Rahul De has set himself an inordinately difficult task, to sketch out an accessible and rigorous evaluation – as opposed to a mere delineation – of the history of economic policy in India. De’s attempt is to emphasise that policy-making in the present is locked in a dialogue with the past, even if its current practitioners are silent to these conversations. This book is aimed at students and the general public interested in knowing more about the nature of policy and economic changes in India.

De eschews the language and methodology of traditional economics, relying on a political economic approach. For instance, it is British colonialism, the nature of the freedom movement, and the class character of Indian society that combine to shape the structure of Nehruvian policy. For an economy battered by years of colonial (mis)rule, planned industrial growth was seen as the measure most appropriate to eradicate poverty.

As De points out, it was not due to Nehru’s “flawed” vision that the system of planning he hoped to impose failed, but due to the legacy of history. The nature of the independence struggle took on board both feudal landlords and big industrialists, and hence their claims on their property and autonomy could not be denied, unlike in South Korea and China. The inability of the government to discipline private capital led to low industrial growth. The inability to bring about sufficient social reforms in agriculture – such as land reforms – led to food crises in the mid-1960s. These factors led to the turn towards populism in Indira Gandhi’s time and the gradual erosion of the legitimacy of the state-led mode of development in India.

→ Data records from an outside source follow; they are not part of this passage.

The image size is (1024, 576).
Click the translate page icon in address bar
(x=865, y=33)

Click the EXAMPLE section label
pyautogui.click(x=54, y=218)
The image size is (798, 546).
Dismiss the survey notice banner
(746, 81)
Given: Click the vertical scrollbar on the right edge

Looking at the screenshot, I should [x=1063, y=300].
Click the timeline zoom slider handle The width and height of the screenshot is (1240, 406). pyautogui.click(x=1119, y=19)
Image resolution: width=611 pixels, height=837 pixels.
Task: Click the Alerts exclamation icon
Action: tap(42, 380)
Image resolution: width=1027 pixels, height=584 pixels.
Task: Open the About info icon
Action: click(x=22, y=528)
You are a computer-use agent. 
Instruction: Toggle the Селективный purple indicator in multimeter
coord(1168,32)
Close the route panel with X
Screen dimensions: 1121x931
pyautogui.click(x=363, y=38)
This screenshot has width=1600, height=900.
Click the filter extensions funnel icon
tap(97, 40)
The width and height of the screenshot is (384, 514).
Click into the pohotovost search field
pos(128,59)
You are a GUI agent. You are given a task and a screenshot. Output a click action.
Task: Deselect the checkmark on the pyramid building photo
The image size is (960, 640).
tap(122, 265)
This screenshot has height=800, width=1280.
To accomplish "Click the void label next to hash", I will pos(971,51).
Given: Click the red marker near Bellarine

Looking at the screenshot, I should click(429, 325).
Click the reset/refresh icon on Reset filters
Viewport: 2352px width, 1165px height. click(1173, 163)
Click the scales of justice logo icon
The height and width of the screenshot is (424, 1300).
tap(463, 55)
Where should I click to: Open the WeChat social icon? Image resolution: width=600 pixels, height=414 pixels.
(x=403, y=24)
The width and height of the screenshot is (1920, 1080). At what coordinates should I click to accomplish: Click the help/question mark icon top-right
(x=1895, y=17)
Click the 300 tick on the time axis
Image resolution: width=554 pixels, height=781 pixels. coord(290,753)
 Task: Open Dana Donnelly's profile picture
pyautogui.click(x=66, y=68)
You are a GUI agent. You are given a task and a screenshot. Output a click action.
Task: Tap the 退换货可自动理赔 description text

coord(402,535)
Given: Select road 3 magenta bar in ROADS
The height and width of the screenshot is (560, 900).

The broader aim of helping students understand the specificities of economic policy changes in India is admirably accomplished.

This method of analysis is the book’s strength, and yet it opens itself to certain weaknesses. For one, to make sense of changes on such a large time-scale, especially for India, the author must exercise some discretion when structuring the narrative. This is admitted by the author. For instance, while the narrative device of a “crisis” is used to analyse the shifts from Nehru to Indira Gandhi, and from state-led development to liberalisation, it ceases to be applicable post-liberalisation. But this is to underestimate the scale of the task he has adopted, for the broader aim of helping students understand the specificities of economic policy changes in India is admirably accomplished.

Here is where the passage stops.